>> begin Stored rows

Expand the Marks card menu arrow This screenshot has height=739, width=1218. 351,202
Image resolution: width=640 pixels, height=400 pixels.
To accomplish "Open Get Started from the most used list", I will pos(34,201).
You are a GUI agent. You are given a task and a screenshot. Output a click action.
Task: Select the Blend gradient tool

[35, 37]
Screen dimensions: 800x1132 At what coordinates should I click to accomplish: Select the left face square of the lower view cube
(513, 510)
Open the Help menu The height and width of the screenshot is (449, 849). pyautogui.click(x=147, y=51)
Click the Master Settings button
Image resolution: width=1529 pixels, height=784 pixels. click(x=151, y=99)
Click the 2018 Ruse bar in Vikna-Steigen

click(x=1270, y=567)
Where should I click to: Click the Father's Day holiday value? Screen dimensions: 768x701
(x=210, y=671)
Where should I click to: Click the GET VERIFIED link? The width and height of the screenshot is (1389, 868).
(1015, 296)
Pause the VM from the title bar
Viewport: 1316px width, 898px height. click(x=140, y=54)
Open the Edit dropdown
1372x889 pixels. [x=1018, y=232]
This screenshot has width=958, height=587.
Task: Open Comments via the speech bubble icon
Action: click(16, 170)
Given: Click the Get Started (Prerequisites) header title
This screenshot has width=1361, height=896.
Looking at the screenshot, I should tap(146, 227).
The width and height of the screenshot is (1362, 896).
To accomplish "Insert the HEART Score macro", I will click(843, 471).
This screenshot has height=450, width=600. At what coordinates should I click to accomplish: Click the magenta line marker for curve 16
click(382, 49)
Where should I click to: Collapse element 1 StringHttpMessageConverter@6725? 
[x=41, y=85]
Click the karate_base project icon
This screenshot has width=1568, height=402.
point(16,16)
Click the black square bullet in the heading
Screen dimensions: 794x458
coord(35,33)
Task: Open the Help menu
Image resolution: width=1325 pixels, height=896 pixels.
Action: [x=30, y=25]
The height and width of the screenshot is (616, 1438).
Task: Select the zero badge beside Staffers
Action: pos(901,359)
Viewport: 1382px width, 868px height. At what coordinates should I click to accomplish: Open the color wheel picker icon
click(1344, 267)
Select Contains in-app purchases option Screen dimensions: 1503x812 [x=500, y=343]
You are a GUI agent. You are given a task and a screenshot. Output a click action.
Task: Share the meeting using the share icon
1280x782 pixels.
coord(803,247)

>> end Stored rows

Convert the entries into a Markdown table with the columns Row and Entry line, leaving out blank lines. Begin at the first line of the entries and stop after the line that has "I will pos(34,201).".

| Row | Entry line |
|---|---|
| 1 | Expand the Marks card menu arrow This screenshot has height=739, width=1218. 351,202 |
| 2 | Image resolution: width=640 pixels, height=400 pixels. |
| 3 | To accomplish "Open Get Started from the most used list", I will pos(34,201). |